Diving into the world of computational biology without a traditional computer science background has been a bit like learning to swim in the deep end. I have learned that one of the best ways to grasp a concept is to try and explain it. In the past year, I have quickly entered the fun yet sometimes scary world of probabilistic programming and I thought it would be a good time to take a step back and make sure I understand the basics. In this post, we will start off simple and slowly walk through the Bayesian approach to a linear regression before diving into variational inference.

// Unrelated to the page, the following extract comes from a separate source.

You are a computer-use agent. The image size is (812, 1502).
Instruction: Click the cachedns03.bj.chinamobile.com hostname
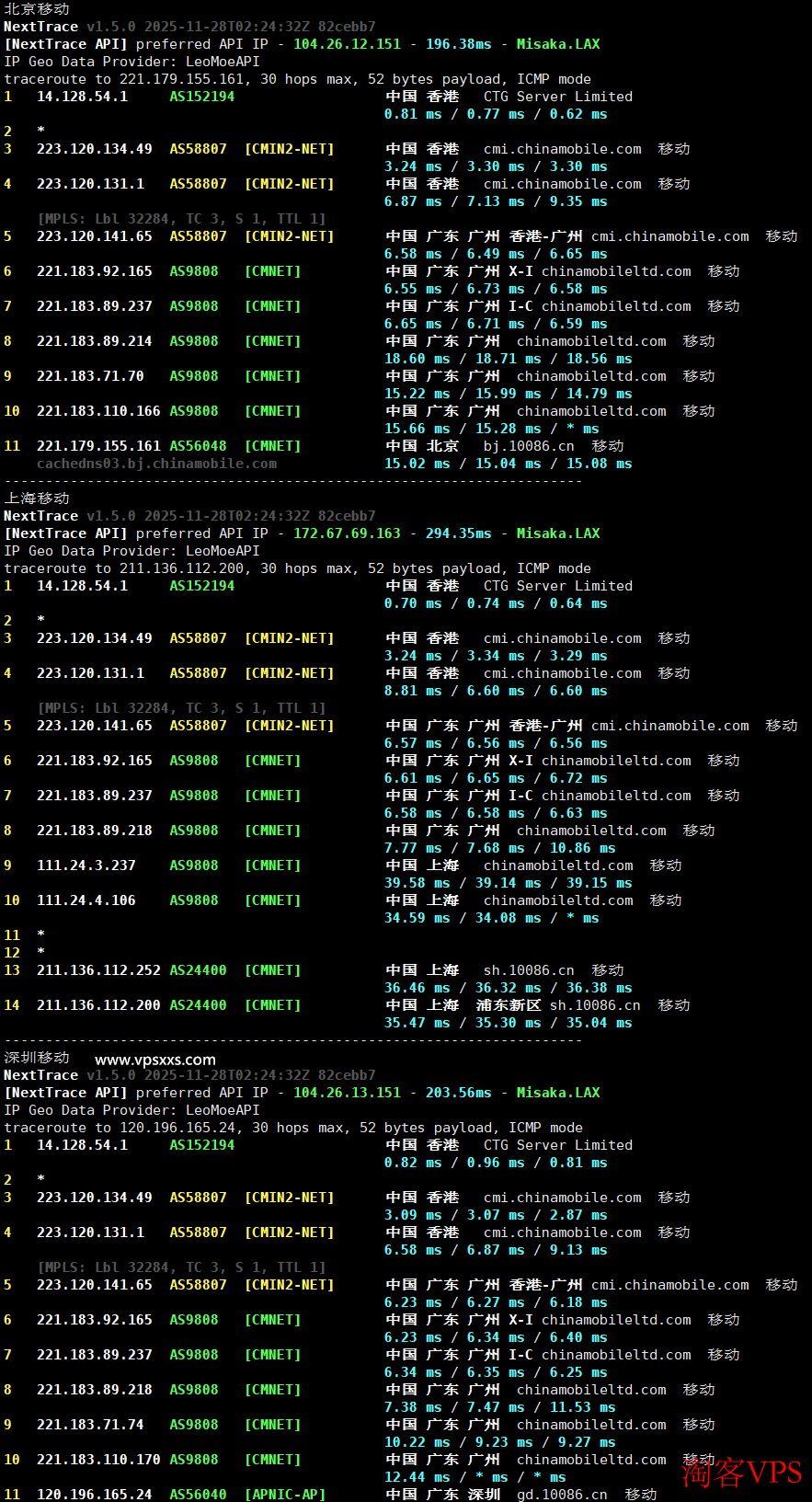pyautogui.click(x=156, y=464)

Linear Regression: A Primer

Linear regression is a statistical method enabling us to predict a dependent variable using one or more independent variables. It assumes a linear relationship between these variables, summarized by the formula:

$$ Y = \beta_0 + \beta_1X + \epsilon $$

Where:

For multiple independent variables, the equation extends to:

$$ Y = \beta_0 + \beta_1X_1 + \beta_2X_2 + ... + \beta_nX_n + \epsilon $$

Fitting the Model: The process of "fitting" a linear regression model involves finding the values of the β coefficients that minimize the error term (ϵ). This is typically done using the method of least squares, which calculates the best-fitting line by minimizing the sum of the squares of the vertical distances (residuals) of the points from the line.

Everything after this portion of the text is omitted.